Sunday, December 4, 2011

Good tidings: Violence at all-time low

How does this sound for entertainment: Your date asks you out to the theater to watch a live cat slowly lowered into a fire and burned to death, howling with pain as it is singed, roasted, and finally carbonized?

If that isn't your idea of a good time, don't hop into the next time machine heading back to medieval Europe.

In 16th-century Paris, throngs –- including kings and queens -- flocked to watch such gruesome spectacles, shrieking with laughter as cats and other animals were tortured to death on stage.

"The Catherine Wheel"
Torture and violence were woven into the fabric of life, from the sexualized sadism of London, where elaborately designed and decorated torture devices were the pinnacle of artistic creativity, to the widespread practice of hacking off the nose of anyone who disrespected you (the source of the strange idiom, "to cut off your nose to spite your face").

In contrast, whether we know it or not, we are now enjoying the most peaceful period in all of human history. Indeed, the precipitous decline in violence of all types may be “the most significant and least appreciated development in the history of our species,” argues Steven Pinker, a renowned professor of psychology at Harvard University, in an epic tome, The Better Angels of Our Nature: Why Violence Has Declined.

"The Judas Cradle"
Given the tenor of the daily news headlines, Pinker knows his claim sounds far-fetched. But in 800 pages of research and analysis, augmented by hundreds of charts and tables, he convincingly establishes that violence is indeed heading in one direction: down.

The decline is drastic across-the-board, in both state-sanctioned and individual violence: International wars, civil wars, terrorism (an obsession far out of proportion to its prevalence), slavery, sexual violence, child abuse, infanticide....

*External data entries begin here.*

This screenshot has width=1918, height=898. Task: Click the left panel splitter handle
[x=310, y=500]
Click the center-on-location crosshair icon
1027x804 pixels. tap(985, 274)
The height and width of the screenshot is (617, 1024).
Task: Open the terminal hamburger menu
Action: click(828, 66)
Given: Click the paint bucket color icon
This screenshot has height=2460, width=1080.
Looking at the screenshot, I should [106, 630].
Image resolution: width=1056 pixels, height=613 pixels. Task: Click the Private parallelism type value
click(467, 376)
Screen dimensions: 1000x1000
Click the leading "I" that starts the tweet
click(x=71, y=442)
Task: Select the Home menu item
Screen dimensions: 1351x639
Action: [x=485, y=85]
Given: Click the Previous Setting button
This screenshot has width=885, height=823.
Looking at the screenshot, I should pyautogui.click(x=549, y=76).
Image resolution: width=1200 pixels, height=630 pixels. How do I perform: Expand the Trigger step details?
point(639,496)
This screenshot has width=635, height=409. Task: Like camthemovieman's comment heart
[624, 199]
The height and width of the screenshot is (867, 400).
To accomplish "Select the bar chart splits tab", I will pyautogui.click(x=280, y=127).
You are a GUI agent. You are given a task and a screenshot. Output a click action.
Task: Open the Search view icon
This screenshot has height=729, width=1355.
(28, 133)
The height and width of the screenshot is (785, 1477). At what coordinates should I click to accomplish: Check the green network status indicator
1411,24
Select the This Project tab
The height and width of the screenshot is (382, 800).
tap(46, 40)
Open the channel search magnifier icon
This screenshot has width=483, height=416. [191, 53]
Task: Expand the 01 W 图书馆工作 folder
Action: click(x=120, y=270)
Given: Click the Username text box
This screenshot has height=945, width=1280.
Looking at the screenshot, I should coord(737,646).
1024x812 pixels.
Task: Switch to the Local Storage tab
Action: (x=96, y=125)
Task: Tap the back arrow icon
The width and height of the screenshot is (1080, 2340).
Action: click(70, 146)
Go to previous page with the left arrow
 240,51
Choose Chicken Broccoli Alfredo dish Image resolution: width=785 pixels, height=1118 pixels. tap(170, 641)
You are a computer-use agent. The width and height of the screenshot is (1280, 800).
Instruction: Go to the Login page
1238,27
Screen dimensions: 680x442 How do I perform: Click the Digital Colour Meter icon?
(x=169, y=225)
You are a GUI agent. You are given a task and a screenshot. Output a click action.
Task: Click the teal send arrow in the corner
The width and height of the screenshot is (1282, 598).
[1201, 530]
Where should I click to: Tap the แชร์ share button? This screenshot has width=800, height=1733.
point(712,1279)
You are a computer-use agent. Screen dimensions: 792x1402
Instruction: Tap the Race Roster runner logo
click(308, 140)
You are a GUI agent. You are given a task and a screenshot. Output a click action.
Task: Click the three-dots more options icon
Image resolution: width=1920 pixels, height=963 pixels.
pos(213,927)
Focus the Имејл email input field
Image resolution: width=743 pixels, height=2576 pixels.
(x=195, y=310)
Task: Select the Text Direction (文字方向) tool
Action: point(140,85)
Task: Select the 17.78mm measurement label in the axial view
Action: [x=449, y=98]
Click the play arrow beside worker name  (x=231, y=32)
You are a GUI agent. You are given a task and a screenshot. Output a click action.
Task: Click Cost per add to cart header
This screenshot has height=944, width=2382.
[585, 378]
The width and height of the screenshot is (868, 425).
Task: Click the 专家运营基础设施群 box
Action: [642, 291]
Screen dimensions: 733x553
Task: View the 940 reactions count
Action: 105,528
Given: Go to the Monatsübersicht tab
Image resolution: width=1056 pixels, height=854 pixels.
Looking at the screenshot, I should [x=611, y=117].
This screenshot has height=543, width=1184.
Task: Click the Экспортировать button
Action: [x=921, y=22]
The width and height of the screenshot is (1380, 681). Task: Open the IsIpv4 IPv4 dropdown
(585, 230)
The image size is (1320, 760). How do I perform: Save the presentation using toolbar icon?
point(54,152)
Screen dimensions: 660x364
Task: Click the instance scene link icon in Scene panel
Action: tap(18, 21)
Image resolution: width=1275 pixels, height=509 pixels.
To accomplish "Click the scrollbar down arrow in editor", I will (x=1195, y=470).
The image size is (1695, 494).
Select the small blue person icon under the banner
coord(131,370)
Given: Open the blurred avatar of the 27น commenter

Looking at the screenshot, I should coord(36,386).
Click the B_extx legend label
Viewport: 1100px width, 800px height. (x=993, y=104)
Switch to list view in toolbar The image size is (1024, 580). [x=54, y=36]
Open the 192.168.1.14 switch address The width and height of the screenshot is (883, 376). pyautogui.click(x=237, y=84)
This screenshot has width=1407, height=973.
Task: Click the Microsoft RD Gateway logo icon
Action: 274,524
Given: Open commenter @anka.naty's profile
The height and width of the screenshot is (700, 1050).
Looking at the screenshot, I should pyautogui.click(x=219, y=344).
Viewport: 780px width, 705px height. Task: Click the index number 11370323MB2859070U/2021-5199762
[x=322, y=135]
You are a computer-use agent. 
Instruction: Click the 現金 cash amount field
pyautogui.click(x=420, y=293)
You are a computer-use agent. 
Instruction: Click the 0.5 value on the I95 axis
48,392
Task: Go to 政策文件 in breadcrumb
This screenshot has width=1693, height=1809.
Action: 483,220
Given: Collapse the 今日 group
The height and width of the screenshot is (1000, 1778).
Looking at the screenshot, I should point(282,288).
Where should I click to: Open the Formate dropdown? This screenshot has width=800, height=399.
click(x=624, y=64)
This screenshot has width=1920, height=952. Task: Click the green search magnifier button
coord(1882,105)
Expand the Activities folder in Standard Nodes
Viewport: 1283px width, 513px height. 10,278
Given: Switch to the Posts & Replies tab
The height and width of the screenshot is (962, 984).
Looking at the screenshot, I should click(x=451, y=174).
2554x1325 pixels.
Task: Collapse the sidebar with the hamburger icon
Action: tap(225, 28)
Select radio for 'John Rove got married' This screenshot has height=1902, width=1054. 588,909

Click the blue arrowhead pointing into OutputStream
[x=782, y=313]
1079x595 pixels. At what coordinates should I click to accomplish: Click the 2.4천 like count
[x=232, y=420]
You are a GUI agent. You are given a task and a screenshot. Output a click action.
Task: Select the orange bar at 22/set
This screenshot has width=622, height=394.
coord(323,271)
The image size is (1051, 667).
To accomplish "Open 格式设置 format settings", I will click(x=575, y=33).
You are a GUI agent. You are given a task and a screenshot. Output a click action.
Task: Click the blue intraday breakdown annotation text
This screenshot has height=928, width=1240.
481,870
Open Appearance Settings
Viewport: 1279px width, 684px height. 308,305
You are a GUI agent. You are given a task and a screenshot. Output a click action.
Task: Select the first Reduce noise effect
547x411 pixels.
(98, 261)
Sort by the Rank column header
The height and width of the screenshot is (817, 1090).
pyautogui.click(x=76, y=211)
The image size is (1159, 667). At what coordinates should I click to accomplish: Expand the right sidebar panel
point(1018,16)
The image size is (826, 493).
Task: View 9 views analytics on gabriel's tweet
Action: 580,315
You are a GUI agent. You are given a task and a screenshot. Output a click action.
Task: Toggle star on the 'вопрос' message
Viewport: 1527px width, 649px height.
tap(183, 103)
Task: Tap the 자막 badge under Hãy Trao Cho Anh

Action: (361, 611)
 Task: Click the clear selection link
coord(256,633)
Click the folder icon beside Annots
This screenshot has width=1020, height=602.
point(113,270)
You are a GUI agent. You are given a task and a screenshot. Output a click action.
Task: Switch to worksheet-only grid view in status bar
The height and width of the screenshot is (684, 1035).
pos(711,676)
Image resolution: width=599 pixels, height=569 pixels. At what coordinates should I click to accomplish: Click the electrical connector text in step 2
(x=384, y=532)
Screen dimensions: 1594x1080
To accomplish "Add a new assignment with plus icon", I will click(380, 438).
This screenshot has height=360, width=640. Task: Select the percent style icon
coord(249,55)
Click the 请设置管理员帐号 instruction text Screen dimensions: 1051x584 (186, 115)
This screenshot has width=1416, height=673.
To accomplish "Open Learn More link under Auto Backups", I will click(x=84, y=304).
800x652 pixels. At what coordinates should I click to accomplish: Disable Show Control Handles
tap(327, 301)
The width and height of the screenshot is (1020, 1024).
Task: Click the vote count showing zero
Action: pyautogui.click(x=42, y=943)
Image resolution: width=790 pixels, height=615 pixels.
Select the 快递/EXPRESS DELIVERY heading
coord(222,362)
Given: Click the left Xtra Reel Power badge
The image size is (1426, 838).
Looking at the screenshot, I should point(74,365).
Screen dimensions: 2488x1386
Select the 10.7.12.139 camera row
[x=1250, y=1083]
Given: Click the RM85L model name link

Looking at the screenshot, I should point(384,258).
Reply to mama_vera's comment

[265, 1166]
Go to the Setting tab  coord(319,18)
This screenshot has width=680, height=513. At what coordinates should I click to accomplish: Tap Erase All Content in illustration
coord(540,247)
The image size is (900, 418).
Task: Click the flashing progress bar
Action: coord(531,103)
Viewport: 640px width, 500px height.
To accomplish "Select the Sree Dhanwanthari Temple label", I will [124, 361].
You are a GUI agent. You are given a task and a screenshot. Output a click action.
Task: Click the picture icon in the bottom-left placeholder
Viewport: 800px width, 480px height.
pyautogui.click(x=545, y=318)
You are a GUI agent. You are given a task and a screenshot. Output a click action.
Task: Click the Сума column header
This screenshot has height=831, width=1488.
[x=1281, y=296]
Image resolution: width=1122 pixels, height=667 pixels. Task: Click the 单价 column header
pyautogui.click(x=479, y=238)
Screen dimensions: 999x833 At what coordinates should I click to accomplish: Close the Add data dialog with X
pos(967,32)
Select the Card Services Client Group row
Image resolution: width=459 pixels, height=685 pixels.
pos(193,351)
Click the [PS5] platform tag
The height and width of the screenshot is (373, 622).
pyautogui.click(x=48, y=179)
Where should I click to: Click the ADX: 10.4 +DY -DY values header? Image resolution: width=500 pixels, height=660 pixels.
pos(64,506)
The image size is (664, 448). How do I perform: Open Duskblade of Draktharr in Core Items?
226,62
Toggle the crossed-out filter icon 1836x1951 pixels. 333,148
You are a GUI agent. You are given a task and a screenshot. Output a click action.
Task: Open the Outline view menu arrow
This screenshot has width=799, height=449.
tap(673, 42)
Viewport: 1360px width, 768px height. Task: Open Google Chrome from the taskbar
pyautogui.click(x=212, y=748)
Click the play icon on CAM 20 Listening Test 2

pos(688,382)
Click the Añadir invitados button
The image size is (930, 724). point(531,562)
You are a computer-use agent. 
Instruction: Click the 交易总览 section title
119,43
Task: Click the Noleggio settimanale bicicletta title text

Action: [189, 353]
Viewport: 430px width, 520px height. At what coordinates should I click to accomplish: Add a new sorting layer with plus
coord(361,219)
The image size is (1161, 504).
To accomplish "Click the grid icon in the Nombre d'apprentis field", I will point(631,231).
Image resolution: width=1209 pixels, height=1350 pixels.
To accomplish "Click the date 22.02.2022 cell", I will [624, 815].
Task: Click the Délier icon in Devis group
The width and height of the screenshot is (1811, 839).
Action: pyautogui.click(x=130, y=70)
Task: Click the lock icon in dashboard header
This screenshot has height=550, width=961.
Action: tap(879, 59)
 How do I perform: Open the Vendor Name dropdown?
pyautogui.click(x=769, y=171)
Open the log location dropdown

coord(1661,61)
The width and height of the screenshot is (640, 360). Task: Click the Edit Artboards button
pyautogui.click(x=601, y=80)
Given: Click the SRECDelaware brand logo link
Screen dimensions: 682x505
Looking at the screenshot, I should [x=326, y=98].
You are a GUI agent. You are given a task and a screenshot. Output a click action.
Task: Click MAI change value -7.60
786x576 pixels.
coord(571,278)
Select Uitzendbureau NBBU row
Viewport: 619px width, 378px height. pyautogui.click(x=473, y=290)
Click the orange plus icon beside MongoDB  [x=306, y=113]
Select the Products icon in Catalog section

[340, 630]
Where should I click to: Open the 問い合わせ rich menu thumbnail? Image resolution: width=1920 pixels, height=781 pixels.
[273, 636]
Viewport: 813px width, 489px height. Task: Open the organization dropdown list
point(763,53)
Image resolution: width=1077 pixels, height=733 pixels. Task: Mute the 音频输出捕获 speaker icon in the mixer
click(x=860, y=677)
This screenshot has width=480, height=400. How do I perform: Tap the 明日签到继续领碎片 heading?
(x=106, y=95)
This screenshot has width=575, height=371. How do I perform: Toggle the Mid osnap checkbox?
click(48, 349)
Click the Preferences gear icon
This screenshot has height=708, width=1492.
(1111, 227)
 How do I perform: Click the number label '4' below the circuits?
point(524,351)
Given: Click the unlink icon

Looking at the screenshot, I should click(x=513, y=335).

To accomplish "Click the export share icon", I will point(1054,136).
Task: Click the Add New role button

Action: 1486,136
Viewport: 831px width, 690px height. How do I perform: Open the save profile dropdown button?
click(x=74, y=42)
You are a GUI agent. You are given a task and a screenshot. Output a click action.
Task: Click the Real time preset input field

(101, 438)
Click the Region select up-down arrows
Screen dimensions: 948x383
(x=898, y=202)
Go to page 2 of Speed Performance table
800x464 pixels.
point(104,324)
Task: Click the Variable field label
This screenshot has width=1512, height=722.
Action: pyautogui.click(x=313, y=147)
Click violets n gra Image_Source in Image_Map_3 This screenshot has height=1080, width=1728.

Click HERE to read my full Amazon review of this recommended text. If you appreciate the review, please click on "yes."

1 comment:

  1. Pinker's book is indeed good news - at least for some species: unfortunately, violence towards nonhumans continues to grow at unprecedented rate: literally billions of nonhumans are killed every year to pander to human non-essential caprices like meat/dairy/egg consumption (v.American Dietetic Association); fur/leather/feather wearing; product testing and, yes, still today, entertainment, like the burnt cat: hunting, bullfighting, rodeos, horseracing, shows and breeding. In the "bad old days" there were voices lifted against torture (Montaigne's, for instance. He also spoke against killing animals: a combination found more often than many would like to admit), these days, there are, fortunately, thousands of voices lifted against violence towards humans and nonhumans alike: I can only hope the day will come when humans recognise that in their treatment of nonhumans today they resemble only too closely the kings, queens and commoners who flocked to the spectacle of massacre. How to hasten the removal of the rose-coloured spectacles of human behaviour to others ("I enjoy watching/eating/wearing it so it must be good") to bring on the growth of empathy in the equation? We'll hope Pinker has the answer.

    (My own theory, for what it's worth, of why people enjoyed - and still, in various ways enjoy - the spectacle of torture, inflicting it and so forth is precisely because it's happening to someone else: every blow is one that one has avoided oneself: it removes the ever-present threat of harm: "While it's happening to them, it's not happening to me" the sensation of relief is pleasurable. Isn't laughter intimately associated with relief?)